Top-down and bottom-up control refer to the ways populations in a community are affected or controlled.
Top-down control happens when predators or higher-level consumers control the population of lower-level organisms (like herbivores or plants). For example, if wolves are removed from an ecosystem, the deer population may increase because there are fewer predators.
Bottom-up control happens when the availability of resources (like food, water, or space) limits the population of organisms at higher levels in the food chain. For example, if plants (the food for herbivores) are limited, then herbivores won't be able to grow in numbers, which in turn affects predators that rely on herbivores for food.
Both types of control can be important, but in any given community, one is usually more dominant than the other.

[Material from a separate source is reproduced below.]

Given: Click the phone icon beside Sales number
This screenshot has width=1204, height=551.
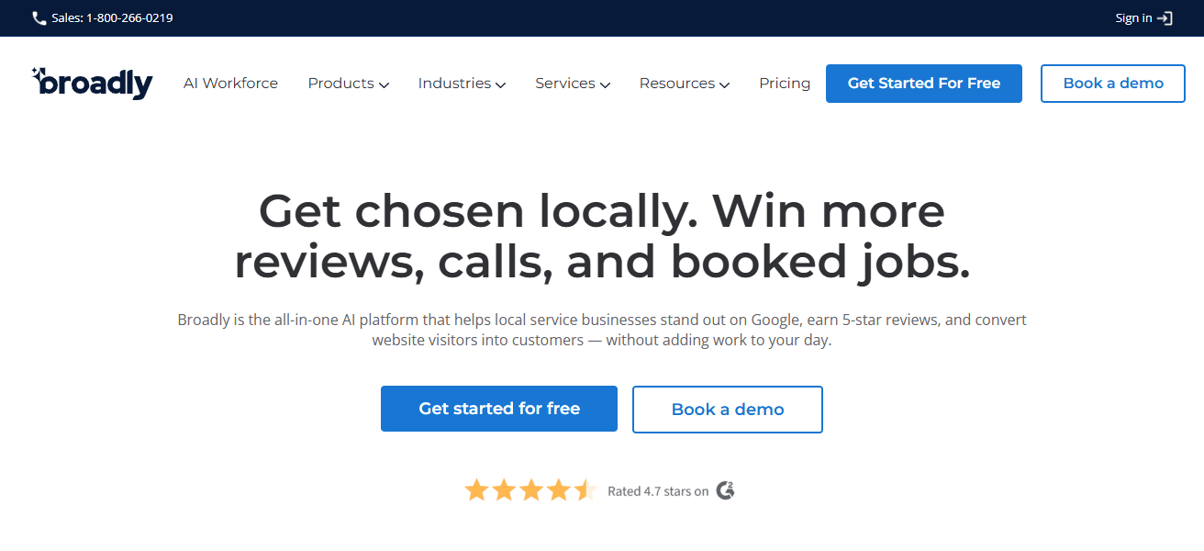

C4.1.18—Allelopathy and secretion of antibiotics
These two processes are similar in that a chemical substance is released into the environment to deter potential competitors. Include one specific example of each—where possible, choose a local example.
Allelopathy and the secretion of antibiotics are both processes where an organism releases a chemical substance into the environment to stop other organisms from growing or thriving nearby.
Allelopathy: This happens when plants release chemicals to inhibit the growth of other plants around them. For example, black walnut trees produce a chemical called juglone, which can prevent nearby plants from growing.
Secretion of antibiotics: This process occurs when microorganisms (like bacteria or fungi) release substances that kill or stop the growth of other microbes. An example is Penicillium fungi, which produces penicillin to kill bacteria.
Both processes help these organisms reduce competition and increase their chances of survival.